Nessuno s’illuda che il popolo di questo nobile e sacrificato paese rinuncerà alla gloria ed ai diritti, alla ricchezza spirituale conquistata con lo sviluppo dell’istruzione, della scienza e della cultura.
Faccio notare, inoltre, che siamo capaci di produrre gli alimenti e le ricchezze materiali di cui abbiamo bisogno con lo sforzo e l’intelligenza del nostro popolo.
Non abbiamo bisogno che l’Impero ci regali nulla.

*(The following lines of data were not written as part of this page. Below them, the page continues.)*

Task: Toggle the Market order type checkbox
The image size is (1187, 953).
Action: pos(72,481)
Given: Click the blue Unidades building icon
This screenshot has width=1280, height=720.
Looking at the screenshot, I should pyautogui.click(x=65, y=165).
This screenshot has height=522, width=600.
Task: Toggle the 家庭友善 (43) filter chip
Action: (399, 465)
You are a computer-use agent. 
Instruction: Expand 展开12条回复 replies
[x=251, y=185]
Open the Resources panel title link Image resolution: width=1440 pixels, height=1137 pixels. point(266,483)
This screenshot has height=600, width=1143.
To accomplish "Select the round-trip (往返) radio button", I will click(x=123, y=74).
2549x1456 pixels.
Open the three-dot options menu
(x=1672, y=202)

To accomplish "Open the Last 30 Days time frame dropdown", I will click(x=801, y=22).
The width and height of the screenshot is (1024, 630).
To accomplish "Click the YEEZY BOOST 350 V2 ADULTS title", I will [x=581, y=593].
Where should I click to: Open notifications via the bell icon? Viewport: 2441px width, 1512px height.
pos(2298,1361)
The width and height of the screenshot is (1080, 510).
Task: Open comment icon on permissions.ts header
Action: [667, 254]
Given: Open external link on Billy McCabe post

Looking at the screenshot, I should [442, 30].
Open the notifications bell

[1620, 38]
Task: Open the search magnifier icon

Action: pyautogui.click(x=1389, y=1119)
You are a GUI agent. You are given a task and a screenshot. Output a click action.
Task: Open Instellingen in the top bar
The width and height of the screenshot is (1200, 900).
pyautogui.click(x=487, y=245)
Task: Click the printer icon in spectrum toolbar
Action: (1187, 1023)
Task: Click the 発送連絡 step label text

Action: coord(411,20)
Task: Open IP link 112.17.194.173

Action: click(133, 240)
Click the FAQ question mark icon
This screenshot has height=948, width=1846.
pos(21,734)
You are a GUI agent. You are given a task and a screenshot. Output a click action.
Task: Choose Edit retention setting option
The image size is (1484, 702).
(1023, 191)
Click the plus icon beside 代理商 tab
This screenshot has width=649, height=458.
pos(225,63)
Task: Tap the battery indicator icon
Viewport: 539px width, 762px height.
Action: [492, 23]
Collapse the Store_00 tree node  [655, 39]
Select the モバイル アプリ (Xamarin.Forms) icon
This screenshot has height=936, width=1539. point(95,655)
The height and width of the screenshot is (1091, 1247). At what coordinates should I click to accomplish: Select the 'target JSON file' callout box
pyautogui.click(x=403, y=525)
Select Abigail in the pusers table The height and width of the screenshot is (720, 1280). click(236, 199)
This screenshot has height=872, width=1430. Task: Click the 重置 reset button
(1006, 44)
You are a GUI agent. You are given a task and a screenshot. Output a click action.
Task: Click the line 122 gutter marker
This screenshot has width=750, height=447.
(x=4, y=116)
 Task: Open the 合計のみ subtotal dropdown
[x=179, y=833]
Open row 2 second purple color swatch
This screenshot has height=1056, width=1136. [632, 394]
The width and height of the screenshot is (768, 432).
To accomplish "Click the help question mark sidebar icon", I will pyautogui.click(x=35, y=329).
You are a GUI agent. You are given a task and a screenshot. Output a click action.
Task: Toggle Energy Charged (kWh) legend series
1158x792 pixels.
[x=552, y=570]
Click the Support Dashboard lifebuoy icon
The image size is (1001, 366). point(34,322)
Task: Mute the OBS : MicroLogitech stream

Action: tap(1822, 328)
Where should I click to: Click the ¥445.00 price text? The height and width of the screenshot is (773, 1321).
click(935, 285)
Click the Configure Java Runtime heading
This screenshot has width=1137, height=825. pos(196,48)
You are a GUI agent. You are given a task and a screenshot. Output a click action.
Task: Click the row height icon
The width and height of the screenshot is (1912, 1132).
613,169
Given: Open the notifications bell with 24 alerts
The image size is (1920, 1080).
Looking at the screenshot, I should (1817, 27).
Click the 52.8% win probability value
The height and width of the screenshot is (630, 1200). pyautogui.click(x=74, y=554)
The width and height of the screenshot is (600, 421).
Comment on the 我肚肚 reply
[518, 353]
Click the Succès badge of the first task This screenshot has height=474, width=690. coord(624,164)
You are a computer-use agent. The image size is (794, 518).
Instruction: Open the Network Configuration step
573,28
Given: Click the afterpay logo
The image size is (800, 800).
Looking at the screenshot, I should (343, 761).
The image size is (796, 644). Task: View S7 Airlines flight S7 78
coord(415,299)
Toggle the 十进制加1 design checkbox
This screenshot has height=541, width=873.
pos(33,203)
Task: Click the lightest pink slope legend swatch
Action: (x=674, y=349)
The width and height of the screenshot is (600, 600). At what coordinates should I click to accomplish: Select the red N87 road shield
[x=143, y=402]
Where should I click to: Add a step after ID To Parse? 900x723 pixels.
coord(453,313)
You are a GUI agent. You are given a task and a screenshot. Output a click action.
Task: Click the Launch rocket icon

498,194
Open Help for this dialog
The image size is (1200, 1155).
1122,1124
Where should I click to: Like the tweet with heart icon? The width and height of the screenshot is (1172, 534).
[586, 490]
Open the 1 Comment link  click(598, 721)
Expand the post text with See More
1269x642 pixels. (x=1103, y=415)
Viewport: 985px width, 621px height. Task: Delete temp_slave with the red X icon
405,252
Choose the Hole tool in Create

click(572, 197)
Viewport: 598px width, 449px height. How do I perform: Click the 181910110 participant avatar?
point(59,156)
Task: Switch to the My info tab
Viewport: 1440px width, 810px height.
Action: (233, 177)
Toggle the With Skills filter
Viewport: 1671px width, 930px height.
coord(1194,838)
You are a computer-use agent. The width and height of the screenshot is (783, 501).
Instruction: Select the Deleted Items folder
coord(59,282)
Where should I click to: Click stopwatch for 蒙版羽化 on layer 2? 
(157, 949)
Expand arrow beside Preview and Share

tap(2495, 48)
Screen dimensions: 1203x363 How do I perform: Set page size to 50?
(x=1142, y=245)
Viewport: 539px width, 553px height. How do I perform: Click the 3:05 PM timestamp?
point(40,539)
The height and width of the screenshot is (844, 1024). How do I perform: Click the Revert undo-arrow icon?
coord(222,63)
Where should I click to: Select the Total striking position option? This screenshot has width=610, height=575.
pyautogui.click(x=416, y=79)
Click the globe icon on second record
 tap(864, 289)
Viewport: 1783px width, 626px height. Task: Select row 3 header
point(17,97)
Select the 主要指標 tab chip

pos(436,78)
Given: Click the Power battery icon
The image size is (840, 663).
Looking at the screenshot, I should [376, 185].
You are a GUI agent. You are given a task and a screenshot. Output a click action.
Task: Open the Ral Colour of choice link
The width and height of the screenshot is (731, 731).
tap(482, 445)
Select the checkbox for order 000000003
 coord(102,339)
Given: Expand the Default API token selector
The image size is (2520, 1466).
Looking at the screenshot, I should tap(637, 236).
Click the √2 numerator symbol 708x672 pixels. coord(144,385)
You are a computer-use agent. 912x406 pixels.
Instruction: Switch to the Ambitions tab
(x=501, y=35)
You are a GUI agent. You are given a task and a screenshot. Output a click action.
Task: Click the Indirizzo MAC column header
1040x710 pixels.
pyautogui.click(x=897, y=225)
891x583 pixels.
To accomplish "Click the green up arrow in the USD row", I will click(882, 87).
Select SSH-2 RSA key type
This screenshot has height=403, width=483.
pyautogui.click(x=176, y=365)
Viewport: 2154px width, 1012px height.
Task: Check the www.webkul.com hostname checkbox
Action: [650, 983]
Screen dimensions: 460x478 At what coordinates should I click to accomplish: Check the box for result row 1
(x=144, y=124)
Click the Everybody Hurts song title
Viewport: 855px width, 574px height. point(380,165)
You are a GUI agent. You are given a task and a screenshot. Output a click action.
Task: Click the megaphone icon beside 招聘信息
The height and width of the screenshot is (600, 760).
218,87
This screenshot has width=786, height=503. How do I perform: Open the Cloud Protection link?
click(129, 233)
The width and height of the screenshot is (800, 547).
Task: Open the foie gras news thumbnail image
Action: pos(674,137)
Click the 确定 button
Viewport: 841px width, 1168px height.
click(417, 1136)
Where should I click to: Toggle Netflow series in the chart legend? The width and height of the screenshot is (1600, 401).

I nostri sforzi saranno leciti e pacifici, perché è il nostro impegno per la pace e la fratellanza di tutti gli esseri umani che vivono su questo pianeta.”
Per un Barack Obama che saluta Cuba traducendo il suo motto nella lingua locale “Si, se puede” (“Yes we can”, slogan della sua campagna elettorale), c’è un Fidel Castro che, anche a dispetto del leader attuale, il fratello Raul, sembra non voler cedere un solo centimetro di ciò che ha imposto, poi guadagnato attraverso il suo regime anche contro tutti i limiti a cui Washington l’aveva sottomesso. La storia, almeno finché il Leader Maximo sarà in grado di controllarla, pare destinata a non evolversi radicalmente in tempi troppo brevi.
Chissà quale sarà il prossimo capitolo e a chi toccherà provare a scriverlo. Obama ha tracciato la via, eppure, potrebbe non bastare.